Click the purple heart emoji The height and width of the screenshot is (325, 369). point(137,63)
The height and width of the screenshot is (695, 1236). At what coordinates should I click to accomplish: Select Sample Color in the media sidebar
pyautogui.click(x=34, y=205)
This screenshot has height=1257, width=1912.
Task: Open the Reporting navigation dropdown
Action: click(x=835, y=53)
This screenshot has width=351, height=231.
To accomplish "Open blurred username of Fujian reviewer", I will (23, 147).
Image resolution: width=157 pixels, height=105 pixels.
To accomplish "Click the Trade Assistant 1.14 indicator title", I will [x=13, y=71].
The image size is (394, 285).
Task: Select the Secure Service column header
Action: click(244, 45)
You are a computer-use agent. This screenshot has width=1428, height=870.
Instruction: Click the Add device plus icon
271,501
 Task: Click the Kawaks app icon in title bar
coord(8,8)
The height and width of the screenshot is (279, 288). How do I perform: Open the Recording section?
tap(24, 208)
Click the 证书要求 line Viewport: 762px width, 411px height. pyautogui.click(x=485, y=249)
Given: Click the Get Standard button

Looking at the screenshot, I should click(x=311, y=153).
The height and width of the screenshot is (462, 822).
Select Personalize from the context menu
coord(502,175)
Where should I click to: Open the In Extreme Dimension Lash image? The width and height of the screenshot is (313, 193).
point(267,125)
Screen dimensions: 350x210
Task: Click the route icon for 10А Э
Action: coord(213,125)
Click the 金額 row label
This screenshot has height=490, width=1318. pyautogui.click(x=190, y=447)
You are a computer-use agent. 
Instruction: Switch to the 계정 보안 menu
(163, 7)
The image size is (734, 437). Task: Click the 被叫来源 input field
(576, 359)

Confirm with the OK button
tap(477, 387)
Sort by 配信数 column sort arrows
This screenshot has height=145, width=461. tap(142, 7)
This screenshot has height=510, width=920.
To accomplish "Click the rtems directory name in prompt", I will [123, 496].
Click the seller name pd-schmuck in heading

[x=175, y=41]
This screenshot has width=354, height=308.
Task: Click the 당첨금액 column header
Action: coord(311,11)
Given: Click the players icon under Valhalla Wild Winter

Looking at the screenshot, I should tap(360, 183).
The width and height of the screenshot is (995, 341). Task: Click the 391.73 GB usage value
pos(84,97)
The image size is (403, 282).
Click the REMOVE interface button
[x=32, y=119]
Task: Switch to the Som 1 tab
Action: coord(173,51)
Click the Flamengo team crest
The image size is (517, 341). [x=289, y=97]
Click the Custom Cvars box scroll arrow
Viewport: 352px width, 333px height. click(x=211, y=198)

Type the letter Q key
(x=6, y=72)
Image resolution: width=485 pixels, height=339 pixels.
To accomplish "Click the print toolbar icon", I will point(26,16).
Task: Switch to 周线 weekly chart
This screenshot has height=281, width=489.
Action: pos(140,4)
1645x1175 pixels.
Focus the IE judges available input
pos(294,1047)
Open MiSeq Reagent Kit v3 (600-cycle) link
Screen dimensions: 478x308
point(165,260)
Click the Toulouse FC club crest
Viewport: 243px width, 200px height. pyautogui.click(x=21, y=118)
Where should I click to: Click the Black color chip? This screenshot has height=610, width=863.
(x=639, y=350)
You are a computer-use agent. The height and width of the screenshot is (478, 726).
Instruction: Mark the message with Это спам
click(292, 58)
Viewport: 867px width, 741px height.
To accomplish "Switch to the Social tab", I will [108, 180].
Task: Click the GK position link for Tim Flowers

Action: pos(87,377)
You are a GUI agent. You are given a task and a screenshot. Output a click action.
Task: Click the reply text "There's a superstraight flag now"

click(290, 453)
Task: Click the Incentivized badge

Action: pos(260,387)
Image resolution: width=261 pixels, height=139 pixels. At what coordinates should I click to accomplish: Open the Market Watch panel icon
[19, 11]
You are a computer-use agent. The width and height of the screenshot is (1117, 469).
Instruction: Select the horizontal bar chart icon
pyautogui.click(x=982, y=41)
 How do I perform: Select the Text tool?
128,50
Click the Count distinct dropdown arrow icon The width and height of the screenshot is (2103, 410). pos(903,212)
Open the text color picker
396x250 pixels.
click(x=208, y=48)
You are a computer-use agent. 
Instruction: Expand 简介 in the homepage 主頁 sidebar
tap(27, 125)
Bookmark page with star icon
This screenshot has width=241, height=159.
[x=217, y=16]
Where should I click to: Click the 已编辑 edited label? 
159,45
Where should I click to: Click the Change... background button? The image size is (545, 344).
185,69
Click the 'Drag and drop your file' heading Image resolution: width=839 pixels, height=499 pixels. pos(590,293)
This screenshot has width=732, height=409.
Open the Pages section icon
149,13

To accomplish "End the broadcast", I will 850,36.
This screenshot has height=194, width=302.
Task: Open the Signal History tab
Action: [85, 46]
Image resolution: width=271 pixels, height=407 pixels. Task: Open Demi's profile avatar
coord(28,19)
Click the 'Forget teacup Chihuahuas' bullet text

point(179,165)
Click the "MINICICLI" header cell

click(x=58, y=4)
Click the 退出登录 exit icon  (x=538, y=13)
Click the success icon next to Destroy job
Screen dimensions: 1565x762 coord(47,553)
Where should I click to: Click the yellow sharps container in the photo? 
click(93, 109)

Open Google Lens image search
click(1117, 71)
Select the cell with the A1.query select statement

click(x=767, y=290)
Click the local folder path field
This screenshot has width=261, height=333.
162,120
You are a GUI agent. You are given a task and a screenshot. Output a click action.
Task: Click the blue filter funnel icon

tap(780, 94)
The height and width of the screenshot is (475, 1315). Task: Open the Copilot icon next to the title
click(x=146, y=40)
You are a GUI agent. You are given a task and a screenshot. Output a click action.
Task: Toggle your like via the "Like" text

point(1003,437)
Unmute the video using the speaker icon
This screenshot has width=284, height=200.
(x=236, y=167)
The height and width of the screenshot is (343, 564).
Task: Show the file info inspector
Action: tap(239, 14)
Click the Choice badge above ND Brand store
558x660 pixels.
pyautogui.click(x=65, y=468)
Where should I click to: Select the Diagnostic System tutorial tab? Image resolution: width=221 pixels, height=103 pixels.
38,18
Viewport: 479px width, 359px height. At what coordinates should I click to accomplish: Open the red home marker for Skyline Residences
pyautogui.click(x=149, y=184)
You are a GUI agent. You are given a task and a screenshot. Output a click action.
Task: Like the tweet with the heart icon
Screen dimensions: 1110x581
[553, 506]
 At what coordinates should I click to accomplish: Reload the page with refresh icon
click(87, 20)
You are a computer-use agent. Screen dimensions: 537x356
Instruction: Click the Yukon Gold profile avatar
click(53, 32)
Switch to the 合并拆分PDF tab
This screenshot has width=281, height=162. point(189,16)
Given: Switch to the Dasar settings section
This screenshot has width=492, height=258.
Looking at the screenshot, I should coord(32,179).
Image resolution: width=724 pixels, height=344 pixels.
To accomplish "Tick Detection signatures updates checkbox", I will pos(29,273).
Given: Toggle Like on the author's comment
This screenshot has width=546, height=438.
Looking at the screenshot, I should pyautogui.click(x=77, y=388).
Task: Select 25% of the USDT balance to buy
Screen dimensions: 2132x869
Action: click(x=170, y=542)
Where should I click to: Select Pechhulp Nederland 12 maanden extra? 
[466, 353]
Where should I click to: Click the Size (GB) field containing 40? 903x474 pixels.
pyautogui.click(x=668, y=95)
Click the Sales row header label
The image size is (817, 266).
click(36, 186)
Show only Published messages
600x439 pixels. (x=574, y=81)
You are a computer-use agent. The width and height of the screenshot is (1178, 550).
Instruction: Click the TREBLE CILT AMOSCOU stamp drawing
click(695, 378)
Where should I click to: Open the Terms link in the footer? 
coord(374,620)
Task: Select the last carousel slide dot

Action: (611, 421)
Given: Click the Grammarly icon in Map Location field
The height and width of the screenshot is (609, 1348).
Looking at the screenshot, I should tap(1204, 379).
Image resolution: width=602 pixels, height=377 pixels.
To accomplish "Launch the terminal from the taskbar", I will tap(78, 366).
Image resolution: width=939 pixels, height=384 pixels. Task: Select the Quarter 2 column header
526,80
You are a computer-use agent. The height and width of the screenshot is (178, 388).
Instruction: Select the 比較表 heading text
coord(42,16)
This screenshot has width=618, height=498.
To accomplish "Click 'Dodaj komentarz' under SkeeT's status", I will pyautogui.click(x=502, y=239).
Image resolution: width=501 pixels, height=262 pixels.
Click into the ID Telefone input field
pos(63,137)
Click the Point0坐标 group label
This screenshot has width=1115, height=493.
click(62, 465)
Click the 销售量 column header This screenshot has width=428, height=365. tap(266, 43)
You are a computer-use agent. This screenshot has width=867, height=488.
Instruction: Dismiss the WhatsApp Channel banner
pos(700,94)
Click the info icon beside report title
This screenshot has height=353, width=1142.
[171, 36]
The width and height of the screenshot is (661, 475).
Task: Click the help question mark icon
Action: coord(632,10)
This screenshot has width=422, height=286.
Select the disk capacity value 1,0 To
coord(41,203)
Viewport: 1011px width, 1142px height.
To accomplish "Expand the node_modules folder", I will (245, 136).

[TASK STATEMENT] Counting the lines above that hold "heart", reply with the number and no other words.

[FINISHED TASK] 2